_SUPPLIED RECORDS_

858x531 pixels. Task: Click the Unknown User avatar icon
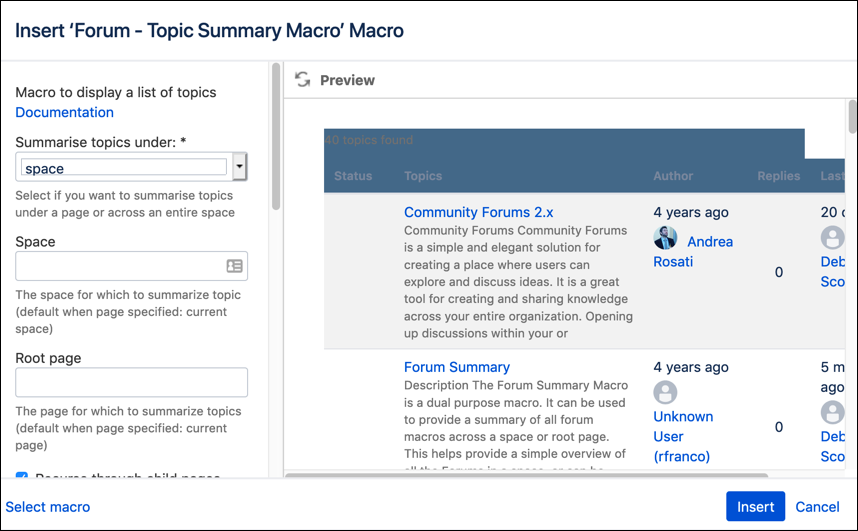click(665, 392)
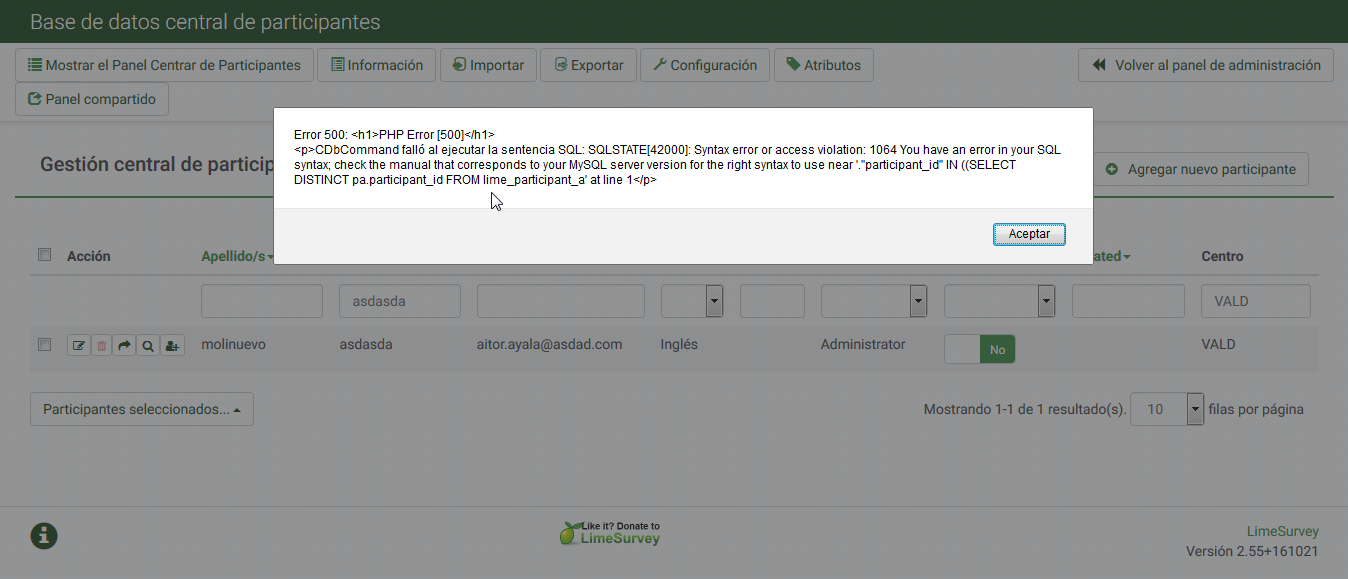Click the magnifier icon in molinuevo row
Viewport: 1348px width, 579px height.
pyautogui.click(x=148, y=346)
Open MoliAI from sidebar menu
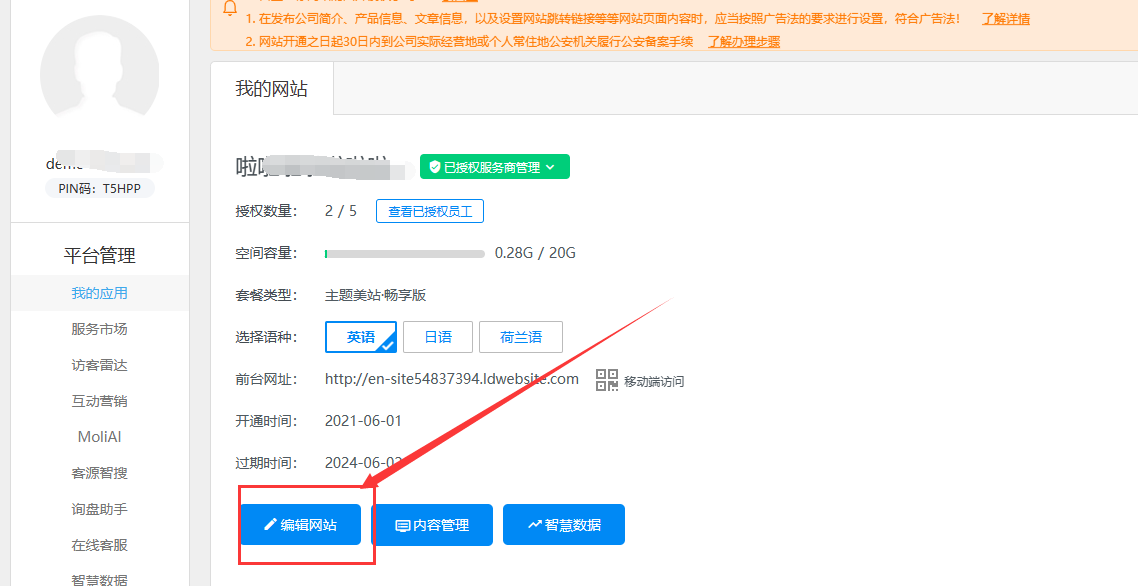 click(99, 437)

_TASK OBJECTIVE_
Go through the material above and repeat it exactly. Omit the pictures.

_ANSWER BELOW_
858x531 pixels. Task: Click the Unknown User avatar icon
click(665, 392)
Click the magnifier icon in molinuevo row
Viewport: 1348px width, 579px height.
pyautogui.click(x=148, y=346)
Open MoliAI from sidebar menu
 click(99, 437)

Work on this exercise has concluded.